100.0% of residents lived in urban areas, while 0.0% lived in rural areas.

There were 3,055 households in Madison Park, of which 32.3% had children under the age of 18 living in them. Of all households, 47.9% were married-couple households, 18.2% were households with a male householder and no spouse or partner present, and 28.3% were households with a female householder and no spouse or partner present. About 23.2% of all households were made up of individuals and 6.4% had someone living alone who was 65 years of age or older.

There were 3,184 housing units, of which 4.1% were vacant. The homeowner vacancy rate was 0.6% and the rental vacancy rate was 4.3%.

===2010 census===
The 2010 United States census counted 7,144 people, 730 households, and 1,858 families in the CDP. The population density was 4306.9 /mi2. There were 730 housing units at an average density of 1648.3 /mi2. The racial makeup was 52.14% (3,725) White, 13.26% (947) Black or African American, 0.24% (17) Native American, 25.74% (1,839) Asian, 0.00% (0) Pacific Islander, 4.23% (302) from other races, and 4.40% (314) from two or more races. Hispanic or Latino people of any race were 13.91% (994) of the population.

Of the 730 households, 33.3% had children under the age of 18; 51.1% were married couples living together; 13.7% had a female householder with no husband present and 29.1% were non-families. Of all households, 23.0% were made up of individuals and 4.6% had someone living alone who was 65 years of age or older.
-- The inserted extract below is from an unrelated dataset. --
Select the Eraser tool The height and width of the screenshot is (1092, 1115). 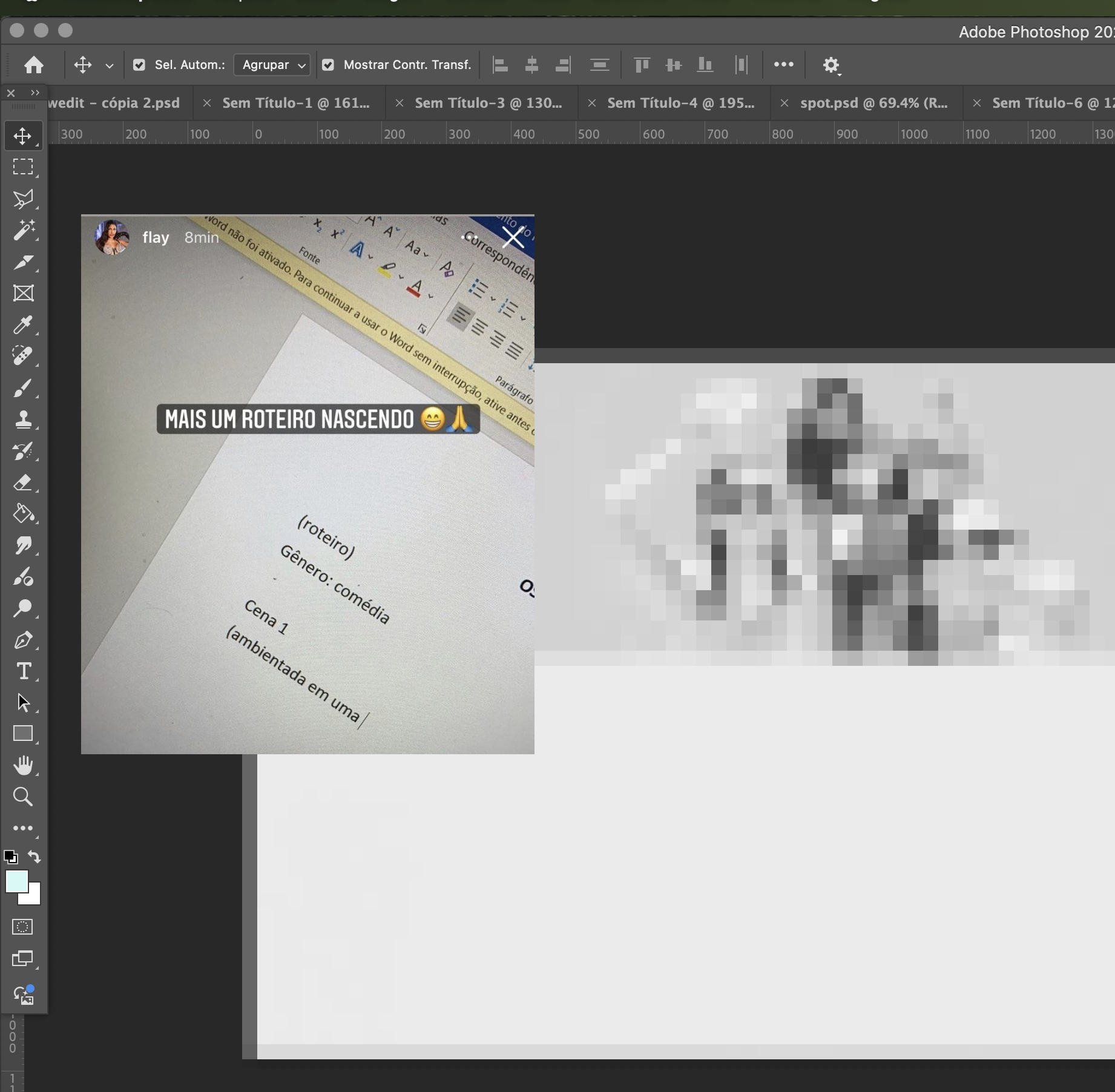[x=23, y=483]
The average household size was 2.72 and the average family size was 3.28.

23.4% of the population were under the age of 18, 9.3% from 18 to 24, 30.9% from 25 to 44, 27.9% from 45 to 64, and 8.4% who were 65 years of age or older. The median age was 35.9 years. For every 100 females, the population had 98.3 males. For every 100 females ages 18 and older there were 95.8 males.

===2000 census===
As of the 2000 United States census there were 6,929 people, 730 households, and 730 families living in the CDP. The population density was 1,631.3 /km2. There were 730 housing units at an average density of 596.3 /km2. The racial makeup of the CDP was 56.36% White, 13.75% African American, 0.10% Native American, 19.97% Asian, 0.12% Pacific Islander, 4.17% from other races, and 5.53% from two or more races. Hispanic or Latino people of any race were 13.05% of the population.
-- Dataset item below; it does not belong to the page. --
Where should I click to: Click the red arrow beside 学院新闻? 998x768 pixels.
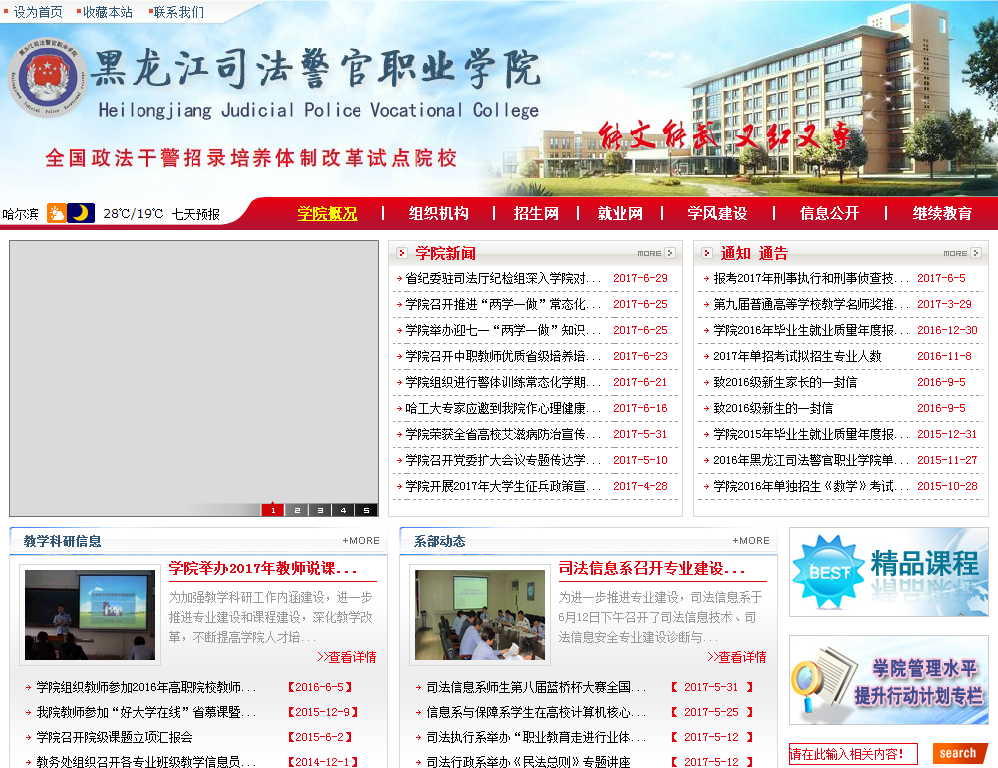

There were 730 households, out of which 39.1% had children under the age of 18 living with them, 53.7% were married couples living together, 12.5% had a female householder with no husband present, and 28.2% were non-families. 23.2% of all households were made up of individuals, and 5.3% had someone living alone who was 65 years of age or older. The average household size was 2.81 and the average family size was 3.37.

In the CDP the population was spread out, with 27.2% under the age of 18, 8.3% from 18 to 24, 35.9% from 25 to 44, 20.3% from 45 to 64, and 8.3% who were 65 years of age or older. The median age was 34 years. For every 100 females, there were 95.7 males. For every 100 females age 18 and over, there were 91.7 males.

The median income for a household in the CDP was $52,263, and the median income for a family was $56,025. Males had a median income of $40,766 versus $31,890 for females. The per capita income for the CDP was $21,622. About 6.0% of families and 8.0% of the population were below the poverty line, including 10.5% of those under age 18 and 7.9% of those age 65 or over.